Warum Assistenten ohne klare Absicht scheitern

Ein System, das die Absicht falsch bestimmt, macht anschließend alles falsch. Wer „Storniere meine Bestellung“ sagt und stattdessen eine Sendungsverfolgung bekommt, ist zu Recht genervt. Die Absicht ist die Weiche am Anfang der Strecke: steht sie falsch, hilft auch der beste Rest der Anlage nicht mehr.

Für Unternehmen hängt daran direkt Geld. Ein Kundenservice-Chatbot soll einfache Anfragen selbst beantworten und nur schwierige an Menschen weiterleiten. Wie gut das gelingt, misst man daran, wie zuverlässig Absichten erkannt werden. Fehlerquoten von wenigen Prozent klingen harmlos, bedeuten bei einer Million Anfragen im Monat aber Zehntausende falsch behandelte Fälle.

Ein zweiter Grund ist die Übersicht. Wer alle Absichten seiner Nutzer sauber benannt hat, sieht auch, was diese am häufigsten wollen. Solche Listen sind für Produktteams oft wertvoller als jede Umfrage, weil sie echtes Verhalten abbilden.

Von der Beispielsammlung zur erkannten Absicht

Klassisch definieren Entwickler eine Liste möglicher Absichten. Zu jeder sammeln sie Beispielsätze, oft mehrere Dutzend. Ein Modell lernt daraus, neue Sätze der passenden Absicht zuzuordnen. Zusätzlich markiert es die wichtigen Einzelangaben im Satz, etwa Ort, Datum oder Bestellnummer. Diese Angaben heißen Slots und füllen die Absicht mit konkreten Werten.

Wichtig ist ein Auffangbecken für alles Unbekannte. Fragt jemand nach etwas, das gar nicht vorgesehen ist, sollte das System das offen sagen. Der häufigste Fehler in der Praxis ist, dass eine Anfrage mit hoher Sicherheit einer falschen Absicht zugeordnet wird, statt sie als unklar zu behandeln. Gute Systeme fragen in solchen Fällen nach.

Mit großen Sprachmodellen hat sich das Vorgehen verschoben. Diese Modelle können Absichten auch ohne eigene Beispielsammlung einordnen, wenn man ihnen die möglichen Kategorien einfach beschreibt. Ganz verschwindet die Intent-Formulierung dadurch nicht. Denn welche Absichten überhaupt existieren und welche Aktion jede auslöst, muss weiterhin ein Mensch festlegen.
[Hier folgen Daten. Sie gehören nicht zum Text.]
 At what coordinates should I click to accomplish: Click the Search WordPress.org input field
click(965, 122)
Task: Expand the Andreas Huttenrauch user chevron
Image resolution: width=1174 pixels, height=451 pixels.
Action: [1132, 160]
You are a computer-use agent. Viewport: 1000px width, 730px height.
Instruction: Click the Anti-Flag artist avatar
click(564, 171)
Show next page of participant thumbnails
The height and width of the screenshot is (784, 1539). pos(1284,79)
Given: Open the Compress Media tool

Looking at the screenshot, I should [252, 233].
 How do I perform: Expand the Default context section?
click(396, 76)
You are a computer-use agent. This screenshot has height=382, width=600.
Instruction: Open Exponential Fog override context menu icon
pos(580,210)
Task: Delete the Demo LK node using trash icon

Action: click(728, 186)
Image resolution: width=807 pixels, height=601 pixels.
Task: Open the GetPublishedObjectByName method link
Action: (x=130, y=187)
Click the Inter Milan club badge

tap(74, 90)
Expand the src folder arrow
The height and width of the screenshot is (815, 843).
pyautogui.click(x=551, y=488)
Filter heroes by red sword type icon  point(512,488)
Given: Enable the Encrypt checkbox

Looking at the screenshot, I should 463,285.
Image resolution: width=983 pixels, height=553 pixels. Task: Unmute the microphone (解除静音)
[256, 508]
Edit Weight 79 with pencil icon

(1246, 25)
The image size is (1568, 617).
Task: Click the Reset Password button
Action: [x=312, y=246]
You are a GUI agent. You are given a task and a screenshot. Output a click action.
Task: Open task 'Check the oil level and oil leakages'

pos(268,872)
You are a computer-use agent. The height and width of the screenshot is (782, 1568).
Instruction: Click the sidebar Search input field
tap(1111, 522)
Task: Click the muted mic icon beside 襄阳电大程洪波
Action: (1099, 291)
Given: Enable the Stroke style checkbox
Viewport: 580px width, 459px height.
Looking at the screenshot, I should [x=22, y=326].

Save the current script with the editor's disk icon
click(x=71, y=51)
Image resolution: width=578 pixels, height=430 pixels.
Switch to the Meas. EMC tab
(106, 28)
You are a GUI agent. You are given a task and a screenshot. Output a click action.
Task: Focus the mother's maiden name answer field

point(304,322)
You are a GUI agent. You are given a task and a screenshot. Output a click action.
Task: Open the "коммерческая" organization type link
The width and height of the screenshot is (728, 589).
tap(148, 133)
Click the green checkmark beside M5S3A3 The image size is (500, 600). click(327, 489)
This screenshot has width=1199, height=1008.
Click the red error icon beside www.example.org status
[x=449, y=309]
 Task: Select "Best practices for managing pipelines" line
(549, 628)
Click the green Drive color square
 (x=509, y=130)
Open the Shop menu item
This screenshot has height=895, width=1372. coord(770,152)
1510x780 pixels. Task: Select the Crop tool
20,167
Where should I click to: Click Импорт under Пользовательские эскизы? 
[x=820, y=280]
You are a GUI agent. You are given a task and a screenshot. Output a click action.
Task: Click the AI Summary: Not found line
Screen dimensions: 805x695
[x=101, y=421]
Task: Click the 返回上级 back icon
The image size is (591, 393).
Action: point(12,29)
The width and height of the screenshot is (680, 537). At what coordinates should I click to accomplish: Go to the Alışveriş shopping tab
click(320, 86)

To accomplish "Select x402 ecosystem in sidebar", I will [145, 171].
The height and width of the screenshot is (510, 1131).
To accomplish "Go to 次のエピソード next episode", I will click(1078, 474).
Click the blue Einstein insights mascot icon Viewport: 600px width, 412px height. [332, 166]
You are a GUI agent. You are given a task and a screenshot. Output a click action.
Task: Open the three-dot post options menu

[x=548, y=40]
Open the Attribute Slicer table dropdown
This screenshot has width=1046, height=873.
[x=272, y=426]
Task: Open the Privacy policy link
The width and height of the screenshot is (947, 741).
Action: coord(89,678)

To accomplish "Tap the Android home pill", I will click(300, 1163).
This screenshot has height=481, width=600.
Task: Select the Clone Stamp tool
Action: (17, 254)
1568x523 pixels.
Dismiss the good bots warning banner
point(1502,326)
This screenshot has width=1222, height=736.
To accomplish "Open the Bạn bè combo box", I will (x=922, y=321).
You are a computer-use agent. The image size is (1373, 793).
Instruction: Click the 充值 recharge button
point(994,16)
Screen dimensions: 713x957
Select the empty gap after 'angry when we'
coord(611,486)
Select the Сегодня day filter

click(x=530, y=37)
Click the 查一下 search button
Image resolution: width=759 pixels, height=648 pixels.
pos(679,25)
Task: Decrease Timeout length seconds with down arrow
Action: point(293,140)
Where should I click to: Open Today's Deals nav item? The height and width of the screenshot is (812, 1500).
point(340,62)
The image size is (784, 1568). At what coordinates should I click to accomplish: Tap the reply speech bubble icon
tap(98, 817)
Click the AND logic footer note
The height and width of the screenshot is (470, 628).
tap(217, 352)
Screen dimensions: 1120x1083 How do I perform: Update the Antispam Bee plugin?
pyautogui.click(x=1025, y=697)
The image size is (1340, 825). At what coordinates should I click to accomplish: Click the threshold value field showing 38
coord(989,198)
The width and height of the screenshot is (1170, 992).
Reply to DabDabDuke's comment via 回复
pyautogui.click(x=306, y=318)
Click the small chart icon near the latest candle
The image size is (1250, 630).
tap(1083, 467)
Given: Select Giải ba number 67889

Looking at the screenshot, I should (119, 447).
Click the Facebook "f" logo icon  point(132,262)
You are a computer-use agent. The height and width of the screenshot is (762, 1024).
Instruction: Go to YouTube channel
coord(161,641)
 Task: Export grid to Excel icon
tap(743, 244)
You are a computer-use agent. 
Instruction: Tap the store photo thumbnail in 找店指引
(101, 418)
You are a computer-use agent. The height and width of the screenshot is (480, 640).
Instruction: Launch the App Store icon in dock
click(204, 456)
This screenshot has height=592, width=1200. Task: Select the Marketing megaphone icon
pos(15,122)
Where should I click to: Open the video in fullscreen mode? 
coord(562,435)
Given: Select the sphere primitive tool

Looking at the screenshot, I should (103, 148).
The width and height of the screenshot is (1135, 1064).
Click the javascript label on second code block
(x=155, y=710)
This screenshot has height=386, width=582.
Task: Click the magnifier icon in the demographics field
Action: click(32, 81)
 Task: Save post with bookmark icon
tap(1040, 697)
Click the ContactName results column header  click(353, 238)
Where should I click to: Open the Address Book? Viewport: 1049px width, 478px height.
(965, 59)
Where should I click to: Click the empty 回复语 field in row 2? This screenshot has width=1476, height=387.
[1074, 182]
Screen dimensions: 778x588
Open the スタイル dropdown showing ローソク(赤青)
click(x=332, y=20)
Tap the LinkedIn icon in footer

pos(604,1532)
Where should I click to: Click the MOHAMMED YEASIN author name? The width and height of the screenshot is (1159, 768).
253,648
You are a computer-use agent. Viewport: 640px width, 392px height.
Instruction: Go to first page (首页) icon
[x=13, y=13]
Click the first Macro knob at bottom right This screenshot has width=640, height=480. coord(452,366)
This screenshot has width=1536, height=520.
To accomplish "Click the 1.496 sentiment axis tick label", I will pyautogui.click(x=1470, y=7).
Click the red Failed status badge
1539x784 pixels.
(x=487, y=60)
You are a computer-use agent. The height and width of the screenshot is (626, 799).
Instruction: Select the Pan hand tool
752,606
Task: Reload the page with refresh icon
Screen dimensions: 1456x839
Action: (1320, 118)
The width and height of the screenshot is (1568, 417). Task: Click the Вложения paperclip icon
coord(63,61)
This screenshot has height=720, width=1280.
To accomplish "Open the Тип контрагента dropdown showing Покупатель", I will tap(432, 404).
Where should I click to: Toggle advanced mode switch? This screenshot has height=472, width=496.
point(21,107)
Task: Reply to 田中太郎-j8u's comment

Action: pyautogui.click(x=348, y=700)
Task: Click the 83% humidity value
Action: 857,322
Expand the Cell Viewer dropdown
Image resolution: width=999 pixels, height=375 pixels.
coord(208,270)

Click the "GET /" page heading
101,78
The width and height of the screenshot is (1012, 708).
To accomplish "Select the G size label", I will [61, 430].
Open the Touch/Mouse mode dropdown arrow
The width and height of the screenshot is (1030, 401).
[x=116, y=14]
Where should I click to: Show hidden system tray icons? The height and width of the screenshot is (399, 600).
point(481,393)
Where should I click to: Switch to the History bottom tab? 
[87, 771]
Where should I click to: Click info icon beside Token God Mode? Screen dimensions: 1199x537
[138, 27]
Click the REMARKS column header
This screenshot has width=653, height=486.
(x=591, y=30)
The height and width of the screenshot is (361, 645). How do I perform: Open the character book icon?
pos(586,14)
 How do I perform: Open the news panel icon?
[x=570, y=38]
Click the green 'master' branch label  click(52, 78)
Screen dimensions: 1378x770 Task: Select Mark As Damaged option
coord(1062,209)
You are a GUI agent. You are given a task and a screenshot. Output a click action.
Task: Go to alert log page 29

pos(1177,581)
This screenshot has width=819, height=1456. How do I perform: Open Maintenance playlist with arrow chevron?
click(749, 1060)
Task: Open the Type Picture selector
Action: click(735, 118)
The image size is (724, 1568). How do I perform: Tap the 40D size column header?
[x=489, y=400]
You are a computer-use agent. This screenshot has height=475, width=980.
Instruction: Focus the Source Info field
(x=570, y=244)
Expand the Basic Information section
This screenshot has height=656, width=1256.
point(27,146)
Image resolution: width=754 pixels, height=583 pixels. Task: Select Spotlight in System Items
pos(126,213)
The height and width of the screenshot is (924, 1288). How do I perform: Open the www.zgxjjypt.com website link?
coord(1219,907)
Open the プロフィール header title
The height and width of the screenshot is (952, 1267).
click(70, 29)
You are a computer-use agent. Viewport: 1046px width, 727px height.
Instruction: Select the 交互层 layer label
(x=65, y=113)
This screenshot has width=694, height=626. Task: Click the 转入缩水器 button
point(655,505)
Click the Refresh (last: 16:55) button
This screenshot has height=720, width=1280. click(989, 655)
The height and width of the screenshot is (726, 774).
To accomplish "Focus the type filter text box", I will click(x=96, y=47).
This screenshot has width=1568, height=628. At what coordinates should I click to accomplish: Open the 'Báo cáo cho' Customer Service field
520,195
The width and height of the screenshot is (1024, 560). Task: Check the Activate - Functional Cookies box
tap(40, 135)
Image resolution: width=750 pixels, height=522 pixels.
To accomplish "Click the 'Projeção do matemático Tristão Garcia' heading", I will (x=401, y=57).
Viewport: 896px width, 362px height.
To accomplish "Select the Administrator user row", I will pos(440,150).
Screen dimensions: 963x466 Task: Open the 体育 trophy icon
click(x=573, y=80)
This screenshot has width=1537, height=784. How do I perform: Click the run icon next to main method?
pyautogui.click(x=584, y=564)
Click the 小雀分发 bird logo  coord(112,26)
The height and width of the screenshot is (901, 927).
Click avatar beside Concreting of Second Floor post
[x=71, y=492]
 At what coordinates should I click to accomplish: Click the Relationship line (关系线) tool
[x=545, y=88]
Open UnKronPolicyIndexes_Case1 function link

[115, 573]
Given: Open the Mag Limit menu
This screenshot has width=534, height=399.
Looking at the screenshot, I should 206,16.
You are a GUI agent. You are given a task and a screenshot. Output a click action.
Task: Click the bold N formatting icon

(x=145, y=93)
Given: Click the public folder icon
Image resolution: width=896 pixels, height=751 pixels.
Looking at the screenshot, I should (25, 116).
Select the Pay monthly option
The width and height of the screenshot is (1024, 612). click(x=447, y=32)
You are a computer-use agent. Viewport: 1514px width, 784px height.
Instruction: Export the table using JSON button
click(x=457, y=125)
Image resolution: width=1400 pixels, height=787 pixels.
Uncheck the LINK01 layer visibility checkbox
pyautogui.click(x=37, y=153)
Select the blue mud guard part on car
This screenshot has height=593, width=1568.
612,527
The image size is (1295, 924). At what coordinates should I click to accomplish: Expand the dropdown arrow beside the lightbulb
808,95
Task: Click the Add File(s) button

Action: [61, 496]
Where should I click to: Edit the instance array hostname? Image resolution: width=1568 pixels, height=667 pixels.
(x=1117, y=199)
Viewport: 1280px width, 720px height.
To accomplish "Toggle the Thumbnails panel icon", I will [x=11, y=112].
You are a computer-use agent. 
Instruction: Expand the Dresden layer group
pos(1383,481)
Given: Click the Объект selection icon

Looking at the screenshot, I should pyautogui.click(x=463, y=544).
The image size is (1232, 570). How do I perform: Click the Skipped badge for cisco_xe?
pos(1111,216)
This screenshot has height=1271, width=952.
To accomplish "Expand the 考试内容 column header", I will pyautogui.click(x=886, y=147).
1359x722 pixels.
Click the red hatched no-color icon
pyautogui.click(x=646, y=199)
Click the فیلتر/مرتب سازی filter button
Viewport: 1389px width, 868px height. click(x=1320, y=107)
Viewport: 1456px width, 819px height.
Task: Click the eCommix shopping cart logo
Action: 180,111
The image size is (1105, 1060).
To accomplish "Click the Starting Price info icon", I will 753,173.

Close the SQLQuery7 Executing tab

Sprachassistenten, Hotlines und Suchleisten

Am deutlichsten begegnet man dem Prinzip bei Sprachassistenten wie Alexa oder Siri. Entwickler, die dort eigene Funktionen anbieten, definieren genau solche Absichten samt Beispielsätzen. Auch die Telefonansage, die statt Tastendrücken fragt „Worum geht es?“, arbeitet nach diesem Muster.

Suchmaschinen unterscheiden Absichten in gröberen Klassen. Will jemand nur etwas nachlesen, eine bestimmte Seite ansteuern oder etwas kaufen? Aus dieser Einordnung folgt, ob eine Antwortbox, ein Link oder eine Produktliste oben steht. Im Marketing spricht man deshalb von Suchintention.

In technischen Nachrichten taucht der Begriff oft im Zusammenhang mit KI-Agenten auf, also Programmen, die selbst mehrere Schritte ausführen. Auch dort steht am Anfang die Frage, welches Ziel der Nutzer eigentlich hat. Nicht zu verwechseln ist das mit Prompt-Engineering: dort geht es um die geschickte Formulierung der Eingabe an ein Modell, hier um das saubere Beschreiben des dahinterliegenden Ziels.